DOCUMENT PASSAGE
···

Dana, you are currently a trainee trainer at hfp-consulting. At the same time, you are a Cambridge-based fulltime neuroscientist and a mother of two – how do you manage to do that?

My partner and I share childcare responsibilities and support each other’s careers. We seek external help when we need it. That way, I can use my time at home for what really matters to me, being with my children. I try to find the right balance between making good scientific progress, training workshops and maintaining my home and family life. It is often challenging to keep all the balls up in the air, yet I am grateful to have those valuable opportunities in my life.

How old are your kids?

My son is 2 and my daughter is 6.

Which help do you rely upon most? Is there any?

Being far away from our extended families, we mostly rely upon paid help (house cleaning, after-school childcare, babysitting). Occasionally we receive support from friends, and mostly we support each other.

What about your husband – is he a scientist as well? And, is he working full-time, too?

My partner is a scientist, he is a CEO of a life sciences consulting firm. He works full time and more.

Did the two of you ever think about reducing your workload?

Not really. Both of us come from homes with two working parents, so it seemed natural to us to progress our careers while being parents. Coming back to work following maternity leave was challenging for me, however. I was constantly tired and found the transition abrupt. I think this can be tough on many mothers. It gets easier with time.

How many hours a week do you spend in the lab?

Around 40.

… and with your family?

2 hours per day during the week, and the entire weekend. I rarely work on weekends; weekends are dedicated to my family.

… and with other activities?

···

SUPPLIED MATERIAL
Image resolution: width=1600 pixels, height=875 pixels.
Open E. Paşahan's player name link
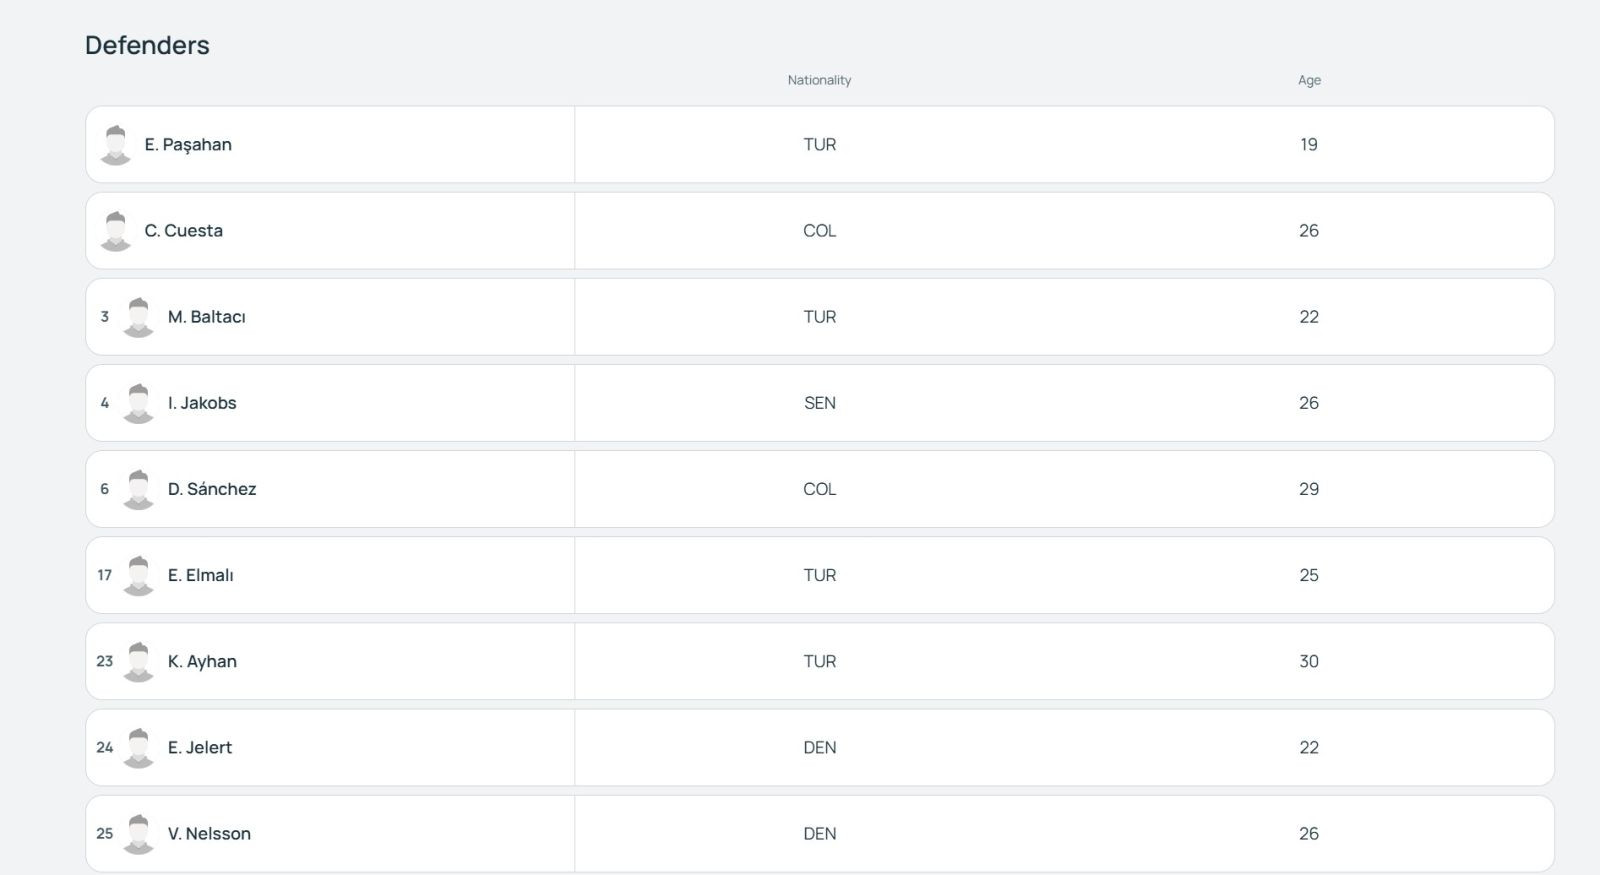[x=188, y=145]
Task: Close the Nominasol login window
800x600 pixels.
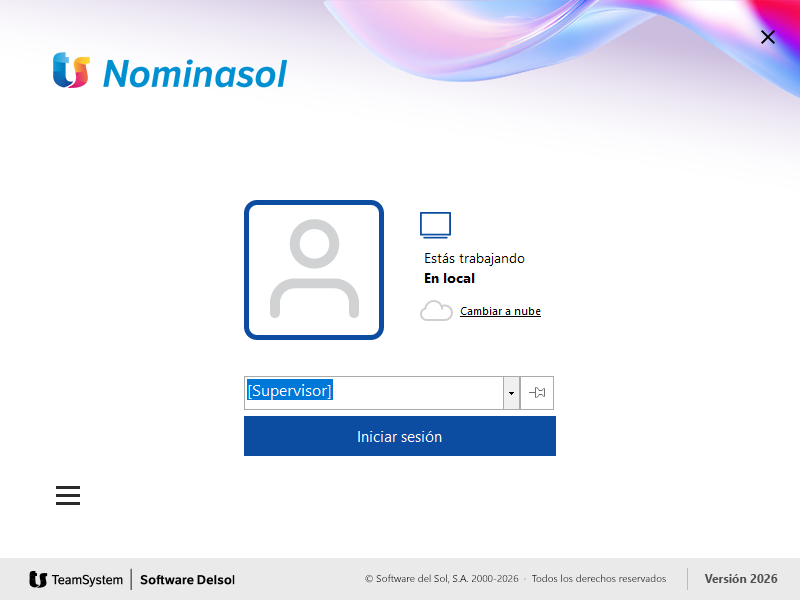Action: [767, 37]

···

TASK A
Retype everything in the interview from "Did the two" down to "with your family?".
TASK B
In the interview, how old are Dana's son and daughter?
TASK C
Carry on the interview with Dana from the point where it stops.
The rows have nothing to do with the interview.

WRITTEN REPLY A
Did the two of you ever think about reducing your workload?

Not really. Both of us come from homes with two working parents, so it seemed natural to us to progress our careers while being parents. Coming back to work following maternity leave was challenging for me, however. I was constantly tired and found the transition abrupt. I think this can be tough on many mothers. It gets easier with time.

How many hours a week do you spend in the lab?

Around 40.

… and with your family?

WRITTEN REPLY B
Her son is 2 and her daughter is 6.

WRITTEN REPLY C
Not much currently. hfp related activities are currently restricted to enable me to focus primarily on my research. As my children grow, I hope to do more things that I love such as improv theatre.

Who does more with respect to kids and household in general?

My partner and I try to share childcare responsibilities. I still do more, both with the kids and with household, but it is not extreme. For example, we support each other around business trips. The longest for me was being away for 3 weeks on a summer-course, and my partner looked after the household and our daughter during that time.

Are there specific problems with respect to being a mother working in the lab or in a scientific environment in general?

The hours can be tricky. I miss many events that start at 5. I need to carefully plan experiments to fit into my schedule, and sometimes need to stay late in lab and miss out on seeing my kids.

Childcare is very expensive which becomes a major burden, and a scientist salary/fellowship is barely enough. I find the instability especially challenging; science funding is scarce and time-restricted, and scientists are expected to transition every 1-3 years between contracts, projects, institutes and sometimes countries. Not knowing whether you will have a job in two years’ time is daunting when you have caring responsibilities.

Would you in general see science as a family friendly work environment?

Science ought to be family-friendly, because it depends on experts. Students mature into scientists, and they raise families. It’s a loss to science whenever a young researcher drops out because of that. I think that policies have been improving in recent years, and the system is becoming more supportive (for example some grant applications take into account time off for caring responsibilities), but it is still a long way!
The workload of a scientist is demanding, but there is a degree of flexibility; people may e.g. shift their working hours to enable more family time. Still, you need to put in the hours; I know only very few scientists who are working less than full time.

As a trainee, you have been assisting in FLIS – Female leaders in Science – courses primarily in Israel. In how far did your personal experience flow into that?

The course content is written and decided by a highly experienced senior team within hfp. During the workshop, the trainers can tailor the materials to the respective needs of the participants. As a trainee trainer I can provide anecdotes and personal examples to support the delivery of our modules and to validate and reinforce the experiences of our participants.

Speaking of FLIS: What is your impression from talking to participants? Are your personal experiences typical for a female senior scientist in STEM? Is there a typical spectrum of problems?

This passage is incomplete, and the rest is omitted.